Work request:
The listing should be returned in its entirety, exactly as given.

Dataset extract:
--*--

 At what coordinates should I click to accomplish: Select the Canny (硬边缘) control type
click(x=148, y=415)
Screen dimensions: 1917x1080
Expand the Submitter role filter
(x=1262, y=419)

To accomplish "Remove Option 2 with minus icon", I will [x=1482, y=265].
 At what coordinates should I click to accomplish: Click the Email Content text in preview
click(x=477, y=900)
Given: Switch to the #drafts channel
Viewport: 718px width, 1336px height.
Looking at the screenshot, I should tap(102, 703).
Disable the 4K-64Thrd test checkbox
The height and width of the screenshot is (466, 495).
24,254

--*--

Finished task:
 At what coordinates should I click to accomplish: Select the Canny (硬边缘) control type
click(x=148, y=415)
Screen dimensions: 1917x1080
Expand the Submitter role filter
(x=1262, y=419)

To accomplish "Remove Option 2 with minus icon", I will [x=1482, y=265].
 At what coordinates should I click to accomplish: Click the Email Content text in preview
click(x=477, y=900)
Given: Switch to the #drafts channel
Viewport: 718px width, 1336px height.
Looking at the screenshot, I should tap(102, 703).
Disable the 4K-64Thrd test checkbox
The height and width of the screenshot is (466, 495).
24,254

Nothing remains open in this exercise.